§ **目標**
下のD&Dのコラムのうち、「Setting the Bar」から「解できることとなるであろう。」までを、両端の語句も含めて一字一句そのまま書き写すこと。

§ **提示文**
******
Setting the Bar (Legends and Lore), Mike Meals


我輩はMike Mealsである。
D&D Research and DevelopmentチームでRPG Group Managerをつとめている。
D&Dの歴史において--ゲームがどのような変化を遂げて将来的にどういったところを目指すのか--色々な話題について書き記した週間コラムであるLegends & Loreにようこそ。
我輩がやりたいことは世界中のD&Dプレイヤーに様々な話題や疑問を提供することだ。なぜなら、我輩の本当の目的は貴殿がD&Dについて何を考えているのか理解することだからだ。
我輩がそれを知ることができたなら、このゲームをよりよく理解できることとなるであろう。
過去数週間にわたってモジュールに焦点を当てたD&Dへのアプローチについて話してきた。
******
§ **データ部分**
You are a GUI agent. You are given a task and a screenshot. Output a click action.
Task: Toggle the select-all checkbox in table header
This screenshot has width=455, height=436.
******
§ **作業結果**
Setting the Bar (Legends and Lore), Mike Meals


我輩はMike Mealsである。
D&D Research and DevelopmentチームでRPG Group Managerをつとめている。
D&Dの歴史において--ゲームがどのような変化を遂げて将来的にどういったところを目指すのか--色々な話題について書き記した週間コラムであるLegends & Loreにようこそ。
我輩がやりたいことは世界中のD&Dプレイヤーに様々な話題や疑問を提供することだ。なぜなら、我輩の本当の目的は貴殿がD&Dについて何を考えているのか理解することだからだ。
我輩がそれを知ることができたなら、このゲームをよりよく理解できることとなるであろう。